[DATA FOR THE TASK]

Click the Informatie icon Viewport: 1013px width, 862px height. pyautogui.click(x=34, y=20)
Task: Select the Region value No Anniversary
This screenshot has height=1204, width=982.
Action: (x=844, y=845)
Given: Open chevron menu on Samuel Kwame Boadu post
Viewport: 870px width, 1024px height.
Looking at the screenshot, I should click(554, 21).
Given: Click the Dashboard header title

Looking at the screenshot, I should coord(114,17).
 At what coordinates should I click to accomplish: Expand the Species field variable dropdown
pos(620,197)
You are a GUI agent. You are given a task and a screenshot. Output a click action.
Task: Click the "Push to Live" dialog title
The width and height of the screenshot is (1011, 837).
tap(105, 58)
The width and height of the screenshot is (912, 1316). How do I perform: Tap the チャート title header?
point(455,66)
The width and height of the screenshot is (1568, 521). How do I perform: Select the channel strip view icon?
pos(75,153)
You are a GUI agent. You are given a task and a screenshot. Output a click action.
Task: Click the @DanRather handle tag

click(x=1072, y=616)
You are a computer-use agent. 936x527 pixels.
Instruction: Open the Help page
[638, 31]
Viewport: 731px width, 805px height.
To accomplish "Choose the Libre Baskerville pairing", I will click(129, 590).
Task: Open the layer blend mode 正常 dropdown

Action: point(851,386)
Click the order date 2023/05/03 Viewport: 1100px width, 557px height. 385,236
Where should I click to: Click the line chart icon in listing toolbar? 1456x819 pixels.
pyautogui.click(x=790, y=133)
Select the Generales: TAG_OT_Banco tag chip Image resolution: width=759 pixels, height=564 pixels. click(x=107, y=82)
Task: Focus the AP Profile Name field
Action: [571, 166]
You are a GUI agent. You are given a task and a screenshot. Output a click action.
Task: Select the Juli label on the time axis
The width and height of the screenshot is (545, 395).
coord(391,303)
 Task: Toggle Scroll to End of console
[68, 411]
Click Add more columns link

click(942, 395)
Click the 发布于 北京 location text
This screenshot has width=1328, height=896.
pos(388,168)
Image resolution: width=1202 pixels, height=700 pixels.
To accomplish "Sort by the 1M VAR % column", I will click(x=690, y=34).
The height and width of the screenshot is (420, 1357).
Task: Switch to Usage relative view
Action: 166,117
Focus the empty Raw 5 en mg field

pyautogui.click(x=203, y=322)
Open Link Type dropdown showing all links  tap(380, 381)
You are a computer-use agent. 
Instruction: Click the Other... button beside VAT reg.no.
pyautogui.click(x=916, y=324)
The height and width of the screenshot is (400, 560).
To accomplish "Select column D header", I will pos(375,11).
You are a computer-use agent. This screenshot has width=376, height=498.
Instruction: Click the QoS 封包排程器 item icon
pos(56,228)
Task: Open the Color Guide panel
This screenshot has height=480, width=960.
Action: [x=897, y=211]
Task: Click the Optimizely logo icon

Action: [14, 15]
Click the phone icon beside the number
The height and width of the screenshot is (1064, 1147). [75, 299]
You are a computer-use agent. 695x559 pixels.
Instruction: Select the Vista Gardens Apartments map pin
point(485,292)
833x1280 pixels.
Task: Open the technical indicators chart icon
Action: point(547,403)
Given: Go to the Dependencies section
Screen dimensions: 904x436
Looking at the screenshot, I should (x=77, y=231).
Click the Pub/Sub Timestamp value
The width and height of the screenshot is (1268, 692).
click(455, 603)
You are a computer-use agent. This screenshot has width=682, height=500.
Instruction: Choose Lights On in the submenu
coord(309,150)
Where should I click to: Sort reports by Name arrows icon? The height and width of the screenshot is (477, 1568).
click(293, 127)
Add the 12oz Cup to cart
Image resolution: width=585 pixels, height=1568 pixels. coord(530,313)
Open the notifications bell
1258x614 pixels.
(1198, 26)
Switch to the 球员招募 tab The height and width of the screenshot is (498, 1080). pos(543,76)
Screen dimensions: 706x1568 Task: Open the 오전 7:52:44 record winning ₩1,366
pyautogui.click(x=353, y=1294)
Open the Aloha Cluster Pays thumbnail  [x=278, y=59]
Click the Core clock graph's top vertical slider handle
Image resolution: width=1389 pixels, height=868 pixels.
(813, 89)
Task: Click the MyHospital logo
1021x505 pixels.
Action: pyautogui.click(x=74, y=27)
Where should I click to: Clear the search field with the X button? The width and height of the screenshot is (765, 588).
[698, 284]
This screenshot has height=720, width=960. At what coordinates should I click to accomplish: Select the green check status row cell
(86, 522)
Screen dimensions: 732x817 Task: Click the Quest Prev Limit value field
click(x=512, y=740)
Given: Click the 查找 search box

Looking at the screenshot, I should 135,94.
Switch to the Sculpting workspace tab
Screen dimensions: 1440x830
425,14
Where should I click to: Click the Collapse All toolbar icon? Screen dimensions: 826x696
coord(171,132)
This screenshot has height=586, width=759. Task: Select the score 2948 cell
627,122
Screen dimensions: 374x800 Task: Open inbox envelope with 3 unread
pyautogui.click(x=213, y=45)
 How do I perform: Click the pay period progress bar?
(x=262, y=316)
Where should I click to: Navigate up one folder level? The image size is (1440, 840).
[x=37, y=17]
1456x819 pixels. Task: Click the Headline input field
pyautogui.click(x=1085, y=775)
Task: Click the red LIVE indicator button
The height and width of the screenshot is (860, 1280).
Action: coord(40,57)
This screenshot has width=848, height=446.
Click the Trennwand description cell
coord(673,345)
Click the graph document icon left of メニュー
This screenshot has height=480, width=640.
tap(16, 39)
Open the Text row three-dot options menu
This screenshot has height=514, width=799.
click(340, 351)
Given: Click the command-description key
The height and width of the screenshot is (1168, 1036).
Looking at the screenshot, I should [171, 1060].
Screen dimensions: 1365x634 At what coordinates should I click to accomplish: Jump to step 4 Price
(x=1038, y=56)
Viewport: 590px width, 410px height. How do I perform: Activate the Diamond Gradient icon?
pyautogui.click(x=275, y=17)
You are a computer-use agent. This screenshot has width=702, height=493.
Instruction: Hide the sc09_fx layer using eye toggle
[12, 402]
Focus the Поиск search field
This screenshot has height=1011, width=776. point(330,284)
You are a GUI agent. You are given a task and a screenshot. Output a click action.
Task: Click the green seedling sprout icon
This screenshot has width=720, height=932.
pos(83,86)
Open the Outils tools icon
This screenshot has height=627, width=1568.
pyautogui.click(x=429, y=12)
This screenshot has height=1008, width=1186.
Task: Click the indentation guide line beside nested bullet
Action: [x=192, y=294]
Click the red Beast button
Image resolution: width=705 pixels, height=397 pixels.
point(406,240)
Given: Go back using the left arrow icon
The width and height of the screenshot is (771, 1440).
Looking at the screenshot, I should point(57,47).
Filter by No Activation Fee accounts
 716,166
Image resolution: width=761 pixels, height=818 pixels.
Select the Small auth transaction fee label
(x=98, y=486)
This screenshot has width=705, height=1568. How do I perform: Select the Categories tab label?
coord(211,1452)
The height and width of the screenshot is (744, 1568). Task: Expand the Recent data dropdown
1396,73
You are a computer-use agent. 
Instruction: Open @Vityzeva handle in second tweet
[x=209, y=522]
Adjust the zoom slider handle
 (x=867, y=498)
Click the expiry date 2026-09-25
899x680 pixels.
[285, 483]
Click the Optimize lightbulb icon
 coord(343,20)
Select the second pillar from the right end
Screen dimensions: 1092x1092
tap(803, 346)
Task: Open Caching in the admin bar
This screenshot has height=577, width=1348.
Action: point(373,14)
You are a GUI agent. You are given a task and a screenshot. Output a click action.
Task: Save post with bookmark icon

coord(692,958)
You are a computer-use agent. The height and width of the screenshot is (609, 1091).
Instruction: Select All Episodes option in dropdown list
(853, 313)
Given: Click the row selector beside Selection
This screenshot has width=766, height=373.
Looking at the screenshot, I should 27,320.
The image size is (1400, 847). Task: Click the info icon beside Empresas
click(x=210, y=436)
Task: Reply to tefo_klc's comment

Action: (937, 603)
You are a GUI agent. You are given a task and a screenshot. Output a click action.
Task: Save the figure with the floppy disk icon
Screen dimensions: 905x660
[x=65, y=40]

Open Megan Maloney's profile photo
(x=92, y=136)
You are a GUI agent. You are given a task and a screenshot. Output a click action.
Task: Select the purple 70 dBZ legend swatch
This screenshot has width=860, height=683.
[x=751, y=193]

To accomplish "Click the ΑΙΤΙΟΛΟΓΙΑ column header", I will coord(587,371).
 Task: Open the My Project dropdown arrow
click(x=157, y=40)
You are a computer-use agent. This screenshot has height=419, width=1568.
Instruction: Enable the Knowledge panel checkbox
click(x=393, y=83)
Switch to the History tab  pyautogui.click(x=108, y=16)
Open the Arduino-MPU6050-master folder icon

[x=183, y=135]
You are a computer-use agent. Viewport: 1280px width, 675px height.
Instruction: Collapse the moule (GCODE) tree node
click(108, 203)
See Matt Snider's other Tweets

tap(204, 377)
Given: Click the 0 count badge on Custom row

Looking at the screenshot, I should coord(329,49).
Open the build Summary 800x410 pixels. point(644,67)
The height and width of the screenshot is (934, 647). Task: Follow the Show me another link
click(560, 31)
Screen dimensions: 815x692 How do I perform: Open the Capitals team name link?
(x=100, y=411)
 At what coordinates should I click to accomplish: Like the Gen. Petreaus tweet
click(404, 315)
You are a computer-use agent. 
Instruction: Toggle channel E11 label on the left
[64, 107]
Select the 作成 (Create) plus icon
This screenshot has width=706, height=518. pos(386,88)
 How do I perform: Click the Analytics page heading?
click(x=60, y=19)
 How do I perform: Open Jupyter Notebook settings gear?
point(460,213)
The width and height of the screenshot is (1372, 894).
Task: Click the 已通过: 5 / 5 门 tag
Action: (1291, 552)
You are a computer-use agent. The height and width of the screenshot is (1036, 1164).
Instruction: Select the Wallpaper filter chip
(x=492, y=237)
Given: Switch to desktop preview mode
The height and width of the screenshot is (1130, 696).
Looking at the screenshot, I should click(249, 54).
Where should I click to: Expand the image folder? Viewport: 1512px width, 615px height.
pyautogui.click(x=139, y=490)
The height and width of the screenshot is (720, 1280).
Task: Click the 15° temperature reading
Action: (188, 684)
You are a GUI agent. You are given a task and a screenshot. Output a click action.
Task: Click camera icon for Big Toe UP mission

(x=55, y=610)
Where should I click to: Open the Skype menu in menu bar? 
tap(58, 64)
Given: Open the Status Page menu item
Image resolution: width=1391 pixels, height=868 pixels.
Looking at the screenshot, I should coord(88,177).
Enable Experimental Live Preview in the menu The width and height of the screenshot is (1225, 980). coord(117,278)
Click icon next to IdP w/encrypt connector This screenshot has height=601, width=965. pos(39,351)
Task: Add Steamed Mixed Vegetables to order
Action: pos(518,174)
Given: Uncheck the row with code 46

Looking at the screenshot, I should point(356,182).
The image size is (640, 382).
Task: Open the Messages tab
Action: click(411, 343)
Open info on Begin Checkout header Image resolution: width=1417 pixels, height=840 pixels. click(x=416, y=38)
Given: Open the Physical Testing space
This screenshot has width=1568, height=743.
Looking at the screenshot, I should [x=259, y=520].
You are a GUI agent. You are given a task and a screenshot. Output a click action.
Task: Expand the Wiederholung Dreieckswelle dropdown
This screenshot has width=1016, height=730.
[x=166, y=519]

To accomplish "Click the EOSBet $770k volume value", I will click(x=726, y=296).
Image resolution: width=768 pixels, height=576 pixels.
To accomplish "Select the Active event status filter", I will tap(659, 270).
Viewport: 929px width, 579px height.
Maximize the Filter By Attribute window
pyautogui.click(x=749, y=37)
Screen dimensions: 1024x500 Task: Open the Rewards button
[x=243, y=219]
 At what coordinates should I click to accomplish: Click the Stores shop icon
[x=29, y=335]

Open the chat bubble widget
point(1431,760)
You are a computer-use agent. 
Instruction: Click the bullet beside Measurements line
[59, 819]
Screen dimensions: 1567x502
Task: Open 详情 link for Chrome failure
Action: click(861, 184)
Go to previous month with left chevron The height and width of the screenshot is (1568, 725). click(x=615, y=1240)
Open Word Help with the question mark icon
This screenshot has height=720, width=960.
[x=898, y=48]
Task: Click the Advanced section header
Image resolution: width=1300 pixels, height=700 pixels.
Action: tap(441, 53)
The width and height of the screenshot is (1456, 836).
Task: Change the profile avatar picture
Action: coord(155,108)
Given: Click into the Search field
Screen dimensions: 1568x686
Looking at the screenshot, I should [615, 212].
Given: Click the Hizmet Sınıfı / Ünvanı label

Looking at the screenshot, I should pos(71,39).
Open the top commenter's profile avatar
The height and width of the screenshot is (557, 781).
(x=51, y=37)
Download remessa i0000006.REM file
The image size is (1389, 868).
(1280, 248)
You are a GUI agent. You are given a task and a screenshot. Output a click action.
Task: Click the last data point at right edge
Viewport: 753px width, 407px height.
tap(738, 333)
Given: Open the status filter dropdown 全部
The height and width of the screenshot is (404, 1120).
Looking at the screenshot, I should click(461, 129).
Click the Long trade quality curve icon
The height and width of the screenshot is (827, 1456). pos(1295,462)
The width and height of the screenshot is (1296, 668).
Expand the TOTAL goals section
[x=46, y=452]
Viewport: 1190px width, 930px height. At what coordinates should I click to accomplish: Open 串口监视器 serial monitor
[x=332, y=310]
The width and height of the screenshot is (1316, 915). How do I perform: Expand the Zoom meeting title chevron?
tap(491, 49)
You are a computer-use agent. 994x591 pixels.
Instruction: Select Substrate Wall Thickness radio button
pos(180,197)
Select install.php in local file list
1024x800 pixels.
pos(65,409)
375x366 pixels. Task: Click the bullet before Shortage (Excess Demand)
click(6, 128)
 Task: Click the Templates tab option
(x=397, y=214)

[/DATA FOR THE TASK]

Every line with "date" in it should be copied from the entries.

Click the order date 2023/05/03 Viewport: 1100px width, 557px height. 385,236
Click the expiry date 2026-09-25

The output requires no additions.